取り組む課題: 提示文によると、口唇がんはどの年代のどのような人に多く発症するか。

=== 提示文 ===

「口唇がん」を発症すると現れる症状・原因はご存知ですか?【医師監修】
口唇がんは、唇にできるがんです。
まれながんですが、主に喫煙・飲酒・紫外線などが原因とされ、50~70代の男性に多く発症しています。
唇や粘膜の内側など目に見えるところにできるので発見しやすいのですが、初期においては痛みも無いことも多く、放置されて進行してしまうケースも少なくありません。
早期発見であれば治癒できる可能性が高いのですが、進行すると治癒が難しくなります。
そこで、今回は口唇がんの症状・主な原因を詳しく解説いたします。
※この記事はMedical DOCにて『「口唇がん」を発症すると現れる症状・原因はご存知ですか?医師が監修!』と題して公開した記事を再編集して配信している記事となります。

=== データ部分 ===

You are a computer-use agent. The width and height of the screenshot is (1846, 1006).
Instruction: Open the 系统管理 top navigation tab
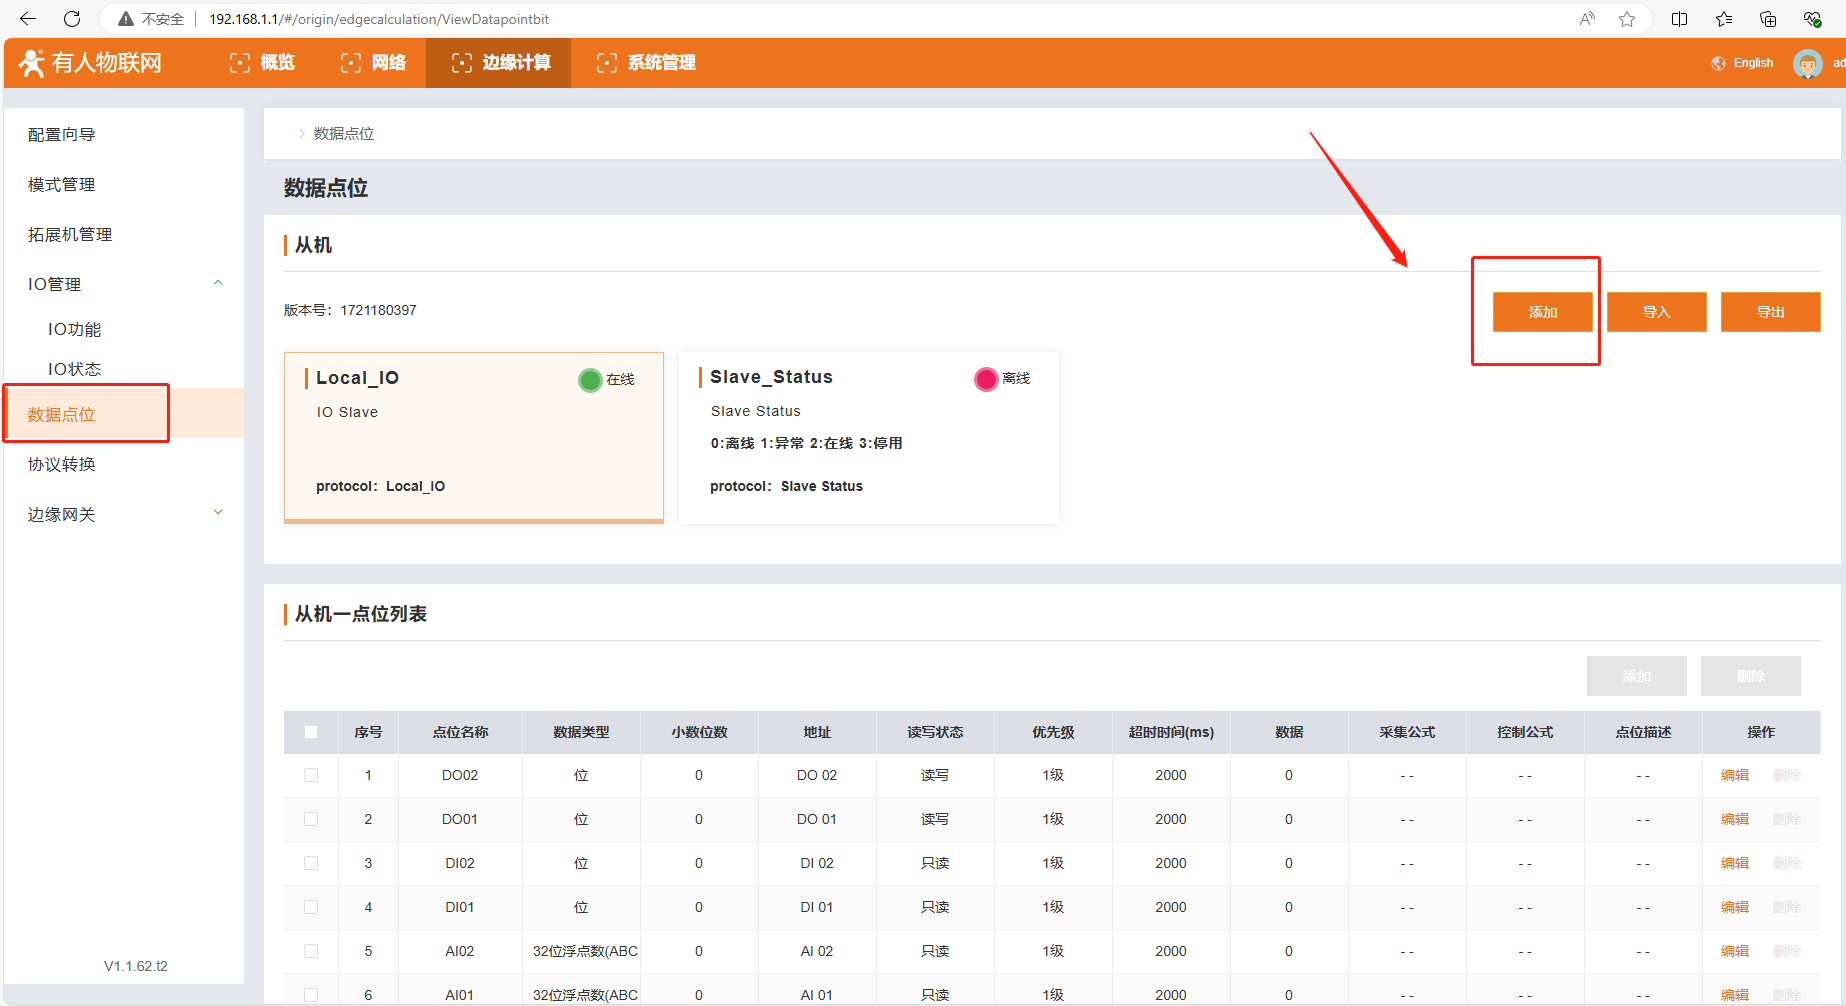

===

演習の解答: 50~70代の男性に多く発症する。